At the same time, governments are deluding themselves about the quality of the food they are allowing to dominate our diets. Cheap, fast food is exactly what it says. Because we can afford to waste it, we do. For the same reason, farmers don’t get paid enough for the food they produce.
He says that our generation is the first in world history to lose respect completely for food. “Every other generation for the last 10,000 years or so did all it could to store, save and protect its food.”
“Societies that do not respect food, do not respect the people or landscapes that produce it. They don’t care if the soil washes away or the water is polluted, or the farmer is pushed off their land by profit-hungry supermarket chains, as is now happening to tens of millions of farmers worldwide…”

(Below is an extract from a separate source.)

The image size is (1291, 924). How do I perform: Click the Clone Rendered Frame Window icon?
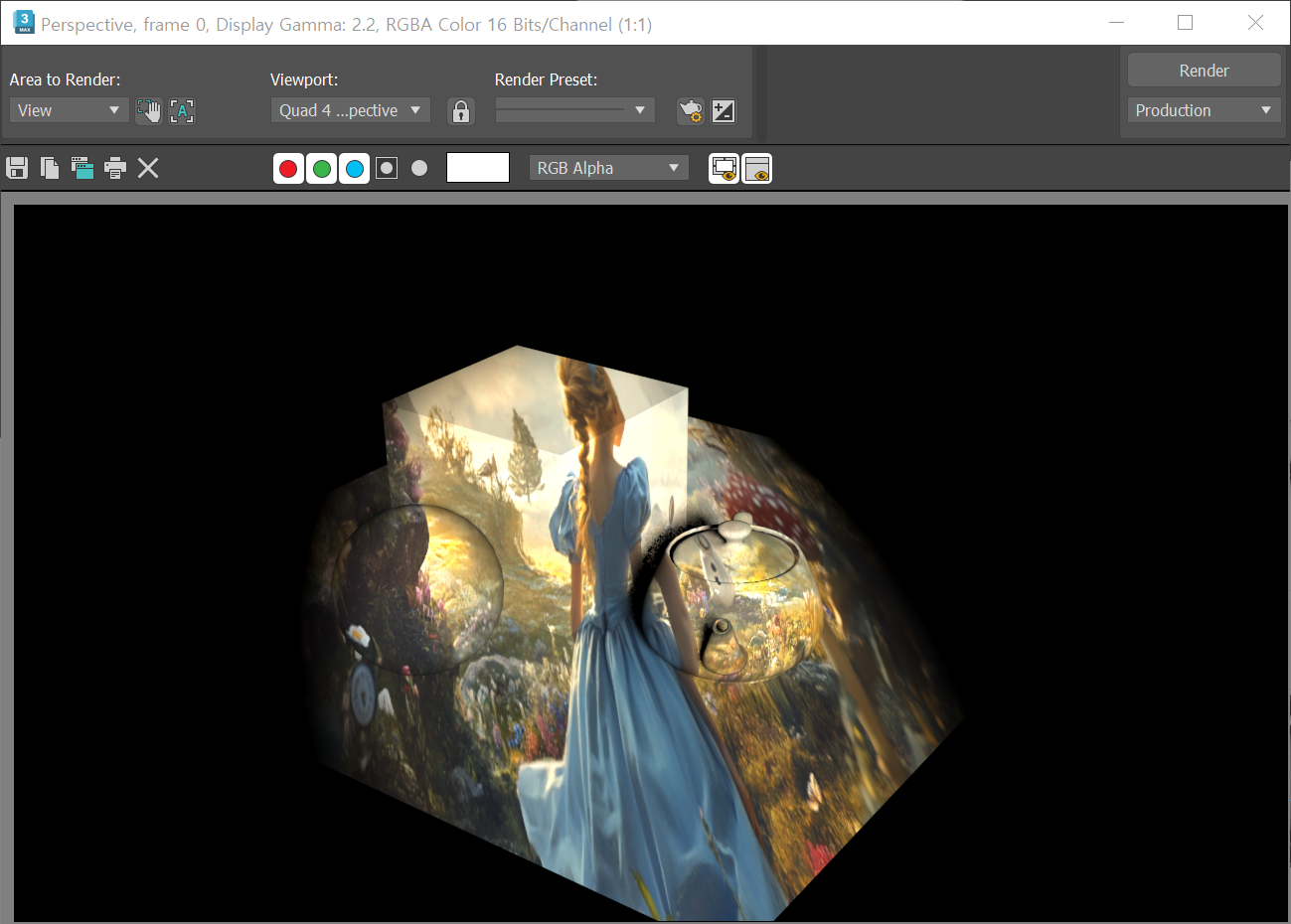82,168
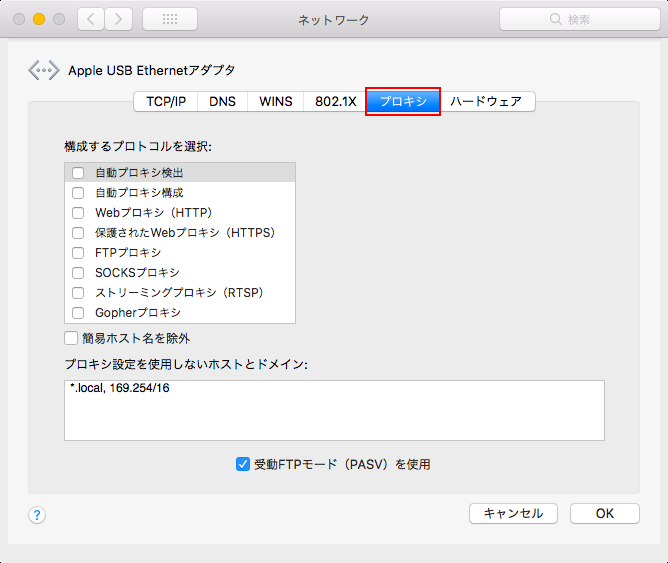Enable 自動プロキシ検出 checkbox

point(78,173)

At fault is the industrialisation of food. The TFGA has long been advocating the need to think globally and act locally, particularly in the area of agricultural research and development. It is too easy for governments, state and federal, to adopt the razor gang approach of slash and burn to research funding. The attitude is that it is intangible; it has no direct impact on voters (especially in western Sydney) so prune it. That is so short-sighted.

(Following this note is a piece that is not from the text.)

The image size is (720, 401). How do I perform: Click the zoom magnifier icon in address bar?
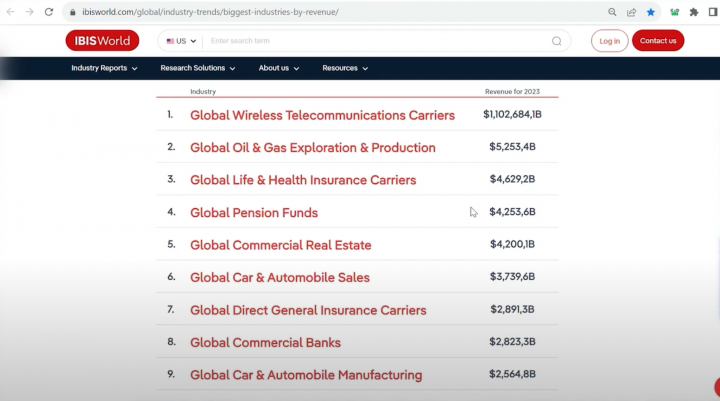coord(612,12)
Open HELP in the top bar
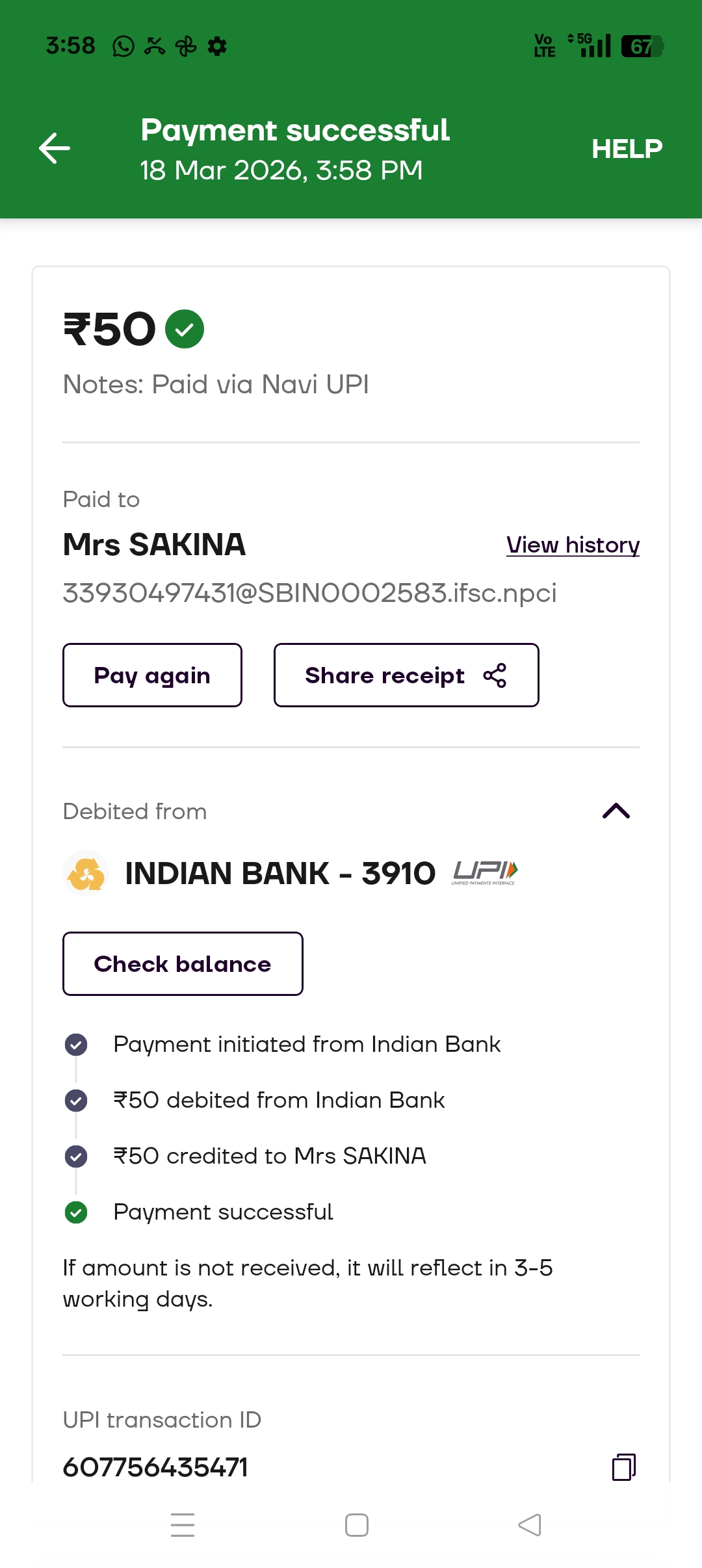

Cribb asserts that there is a growing consensus among scientists and global institutions that a reduction of up to 50 per cent in food production is a real possibility by 2100 unless we can adapt food and farming systems to highly unstable weather conditions. That takes research and forward planning.
Now comes the scary bit.
It is said there are only seven meals between civilisation and anarchy. If people become alarmed about where their next meal is coming from, they will do anything to secure it.

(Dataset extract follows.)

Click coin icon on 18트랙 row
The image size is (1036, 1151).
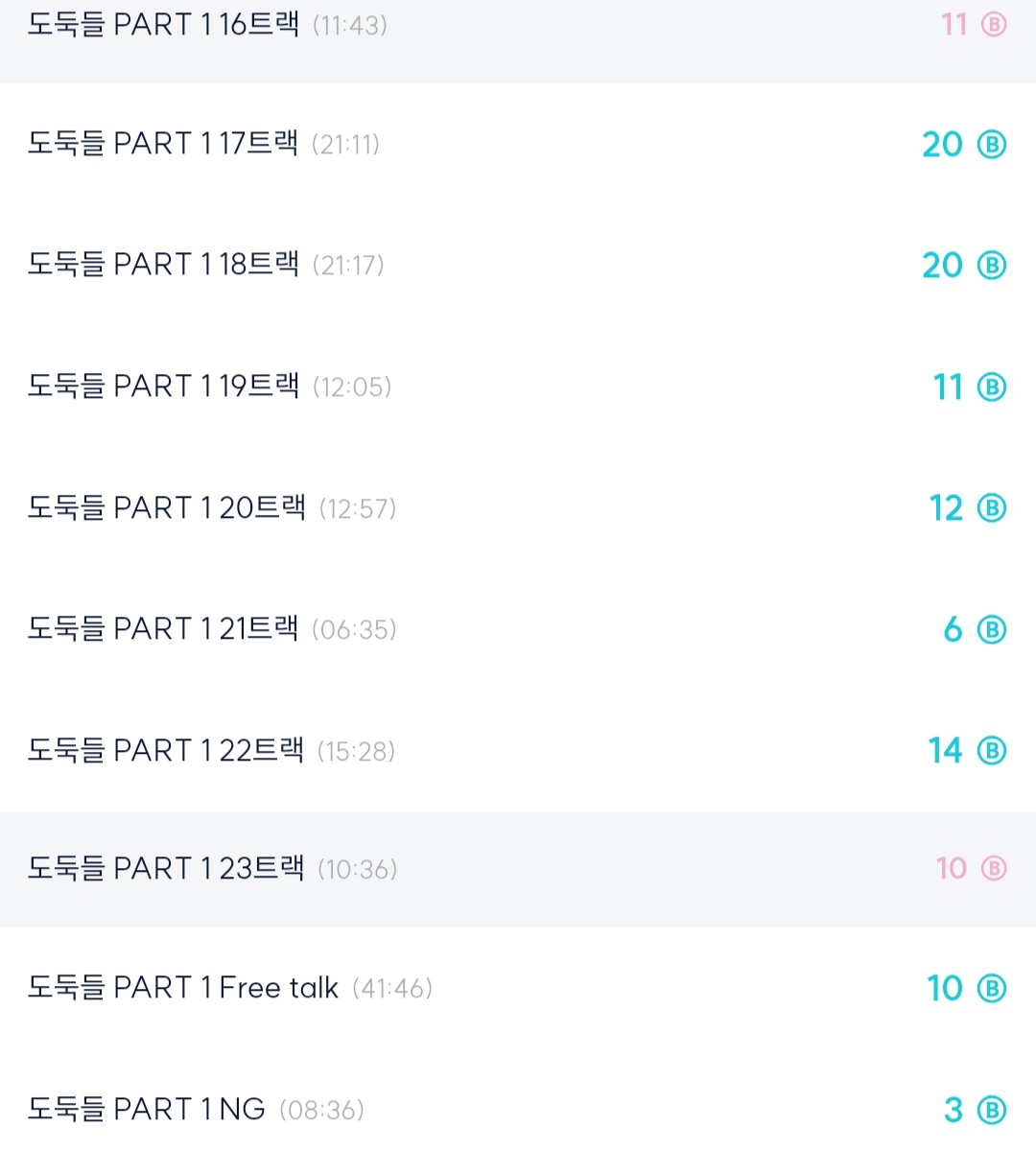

A report by Sydney University’s Centre for International Security Studies painted a dire scenario as Asia faces a long term scarcity of the vital ingredients of agriculture – land, water, fertiliser and energy.
“How governments and other actors in Asia respond to emerging food security challenges at home has far-reaching consequences for human security and peace and stability of communities and states in Asia and in other parts of the world,” it says.
This is what our politicians fail to grasp.
“We may have plenty of food but, if parts of Asia starve, we will face security problems of an entirely different order: floods of refugees and collapsing nations in our region, and the conflicts that erupt as a consequence. Also, regardless of its sufficiency, our own food will double or triple in price,” Cribb concludes.
In actual fact, we’re already facing challenges with respect to food security. There has been a huge increase in imported vegetables over recent years; so much so that there is a real risk of us no longer being self sufficient in some crops. The logical end game of the current relentless downward pressure on food prices is that our supplies will end up coming from the least cost supplier – and that won’t be a local farmer. Once we lose local farmers because they can no longer produce food competitive in price with imports, that capacity is likely to be lost for good.
This is scary stuff, and certainly food for thought.
• John Hayward, in Comments: Jan doesn’t mention a recent Cribb book, Poisoned Planet, which is about the rapid proliferation of toxic man-made chemicals that have permeated every corner of the biosphere, particularly in the past few decades Agri-chemicals and forestry sprays are a big part of that, but Jan’s not big on regulating or monitoring them.
• Chris Sharples, in Comments: “…the central issue for human destiny in the next 50 years is not climate change or another global financial crisis; it is whether the world can feed itself.” Jan Davis is a bit confused I think. She is exactly right to say that food security is the central issue for human destiny in the next 50 years. But she is exactly wrong to say that climate change is not the big issue. They are one and the same issue. The biggest impact of climate change on humans will not be rising seas threatening millionaires sea-side mansions; it will be unstable and changing weather patterns causing increasingly widespread crop failures – which can only result in much much more famine, leading to social chaos, refugees, wars, etc etc.